▶ [EXERCISE TEXT]
:::
After moving to Iowa City I began volunteering for the radio stations licensed to the University of Iowa, WSUI AM910 and KSUI 91.7FM. I started off screening calls on the locally produced program Iowa Talks and weaseled my way up to redesigning the department's website and quarterly-produced program guide Radius. I'm not staff at the radio stations, but my participation with Broadcasting Services at the University of Iowa is the best use of my skills as a graphic designer.

I listen to public radio stations all across the United States using the Internet and streaming software and a CCrane FM transmitter that sends computer audio to all radios in the house in stereo. You'll find links to some of the stations I particularly like in the navigation bar directly to the right of this window.

I am also a constant listener to our unwitting neighbors to the north, Canada, through the auspices of the Canadian Broadcasting Company (CBC). An hour of the CBC program As It Happens is broadcast on WSUI AM910 five nights a week and is an introduction to Canadian news, viewpoints and humor (or is that humour?). The CBC webcasts from stations all across Canada. One of my favorite CBC programs is The Current and is broadcast on weekday mornings.
:::
▶ [DATASET CONTENT]
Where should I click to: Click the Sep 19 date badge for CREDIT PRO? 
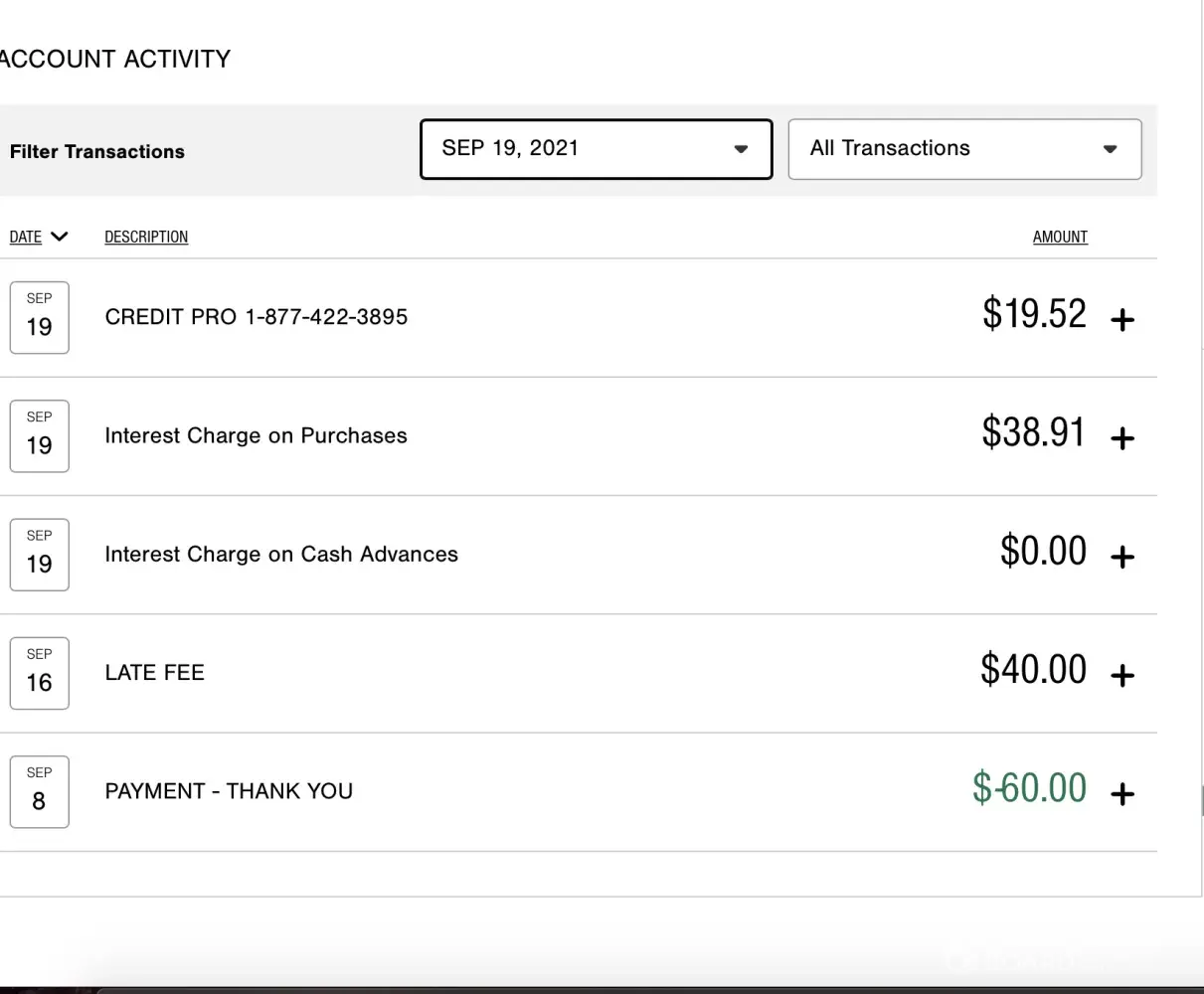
:::
Please decide whether each statement agrees with the public radio text, and answer yes or no with the words of the text that settle it.
1. The writer is on staff at the radio stations.
2. An hour of As It Happens airs on WSUI AM910 five nights a week.
3. The Current is broadcast on weekend evenings.

1. No: "I'm not staff at the radio stations"
2. Yes: "An hour of the CBC program As It Happens is broadcast on WSUI AM910 five nights a week"
3. No: "is broadcast on weekday mornings"